Remote RSA Timing Attacks Practical

David Brumley and Dan Boneh writes "Timing attacks are usually used to attack weak computing devices such as smartcards. We show that timing attacks apply to general software systems. Specifically, we devise a timing attack against OpenSSL. Our experiments show that we can extract private keys from a OpenSSL-based server such as Apache with mod_SSL and stunnel running on a machine in the local network. Our results demonstrate that timing attacks against widely deployed network servers are practical. Subsequently, software should implement defenses against timing attacks. Our paper can be found at Stanford's Applied Crypto Group."

Re:In a nutshell...

[Lux]

I'm pretty sure you're trolling, but I'll bite...
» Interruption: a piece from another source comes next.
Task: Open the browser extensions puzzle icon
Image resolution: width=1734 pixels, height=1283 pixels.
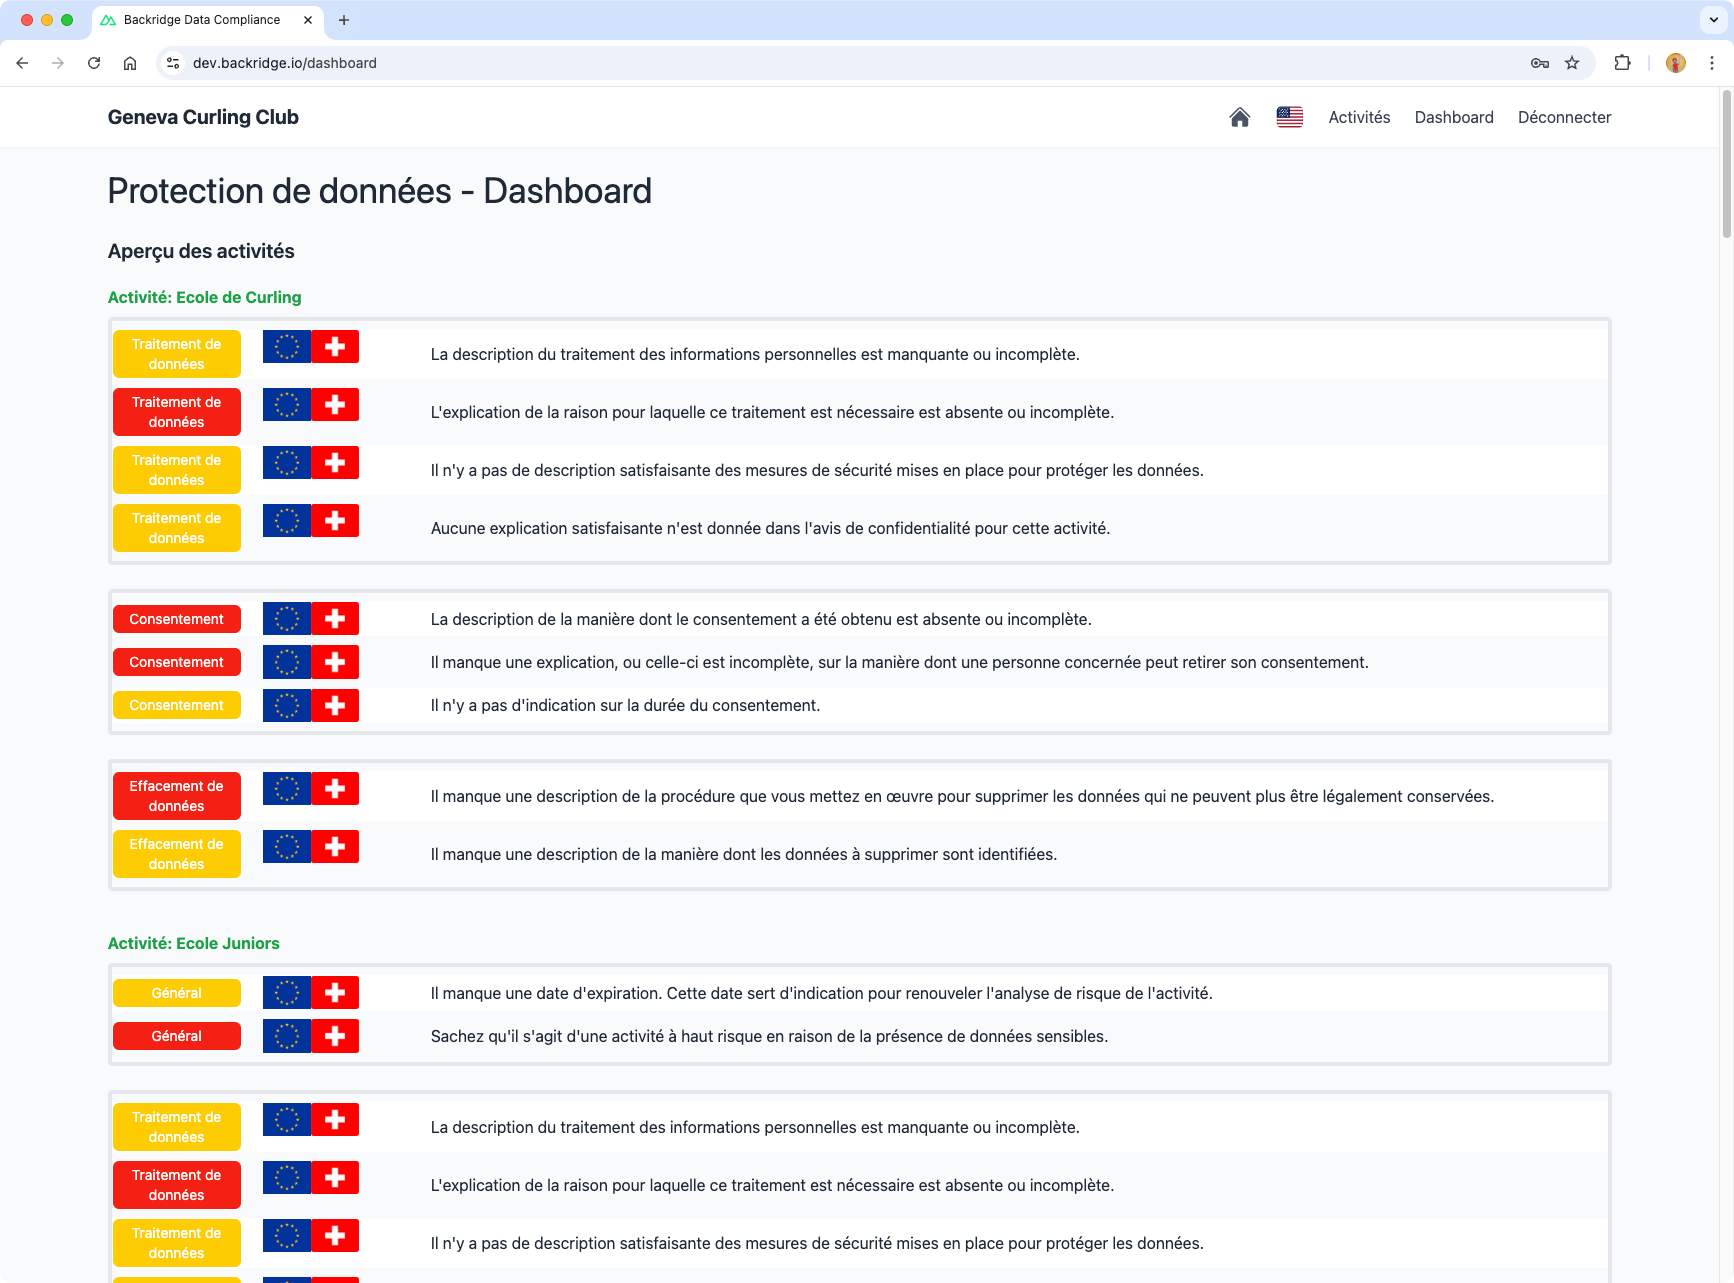Action: pos(1622,63)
Your elitism has been commented on thoroughly, so I'll skip to the meat. :)

It takes 1.5 million queries to break an SSL key using this technique if you have an account on the same machine. That's for a local attack.

They go on to give evidence that a remote attack is possible, but don't actually give parameters that would indicate the complexity of the attack. 1.5 million queries is already kind of pushing it though, and I would imagine taking the attack to the remote setting, even with a small round trip, will explode the complexity significantly. So the attack may not be feasible at all.

Furthermore, adding random variance to latency data doesn't theoretically help much. Get enough samples, and that noise drops out. It raises the number of queries, yes, but doesn't stop the latency from forming a statistically usable distribution.

-Lux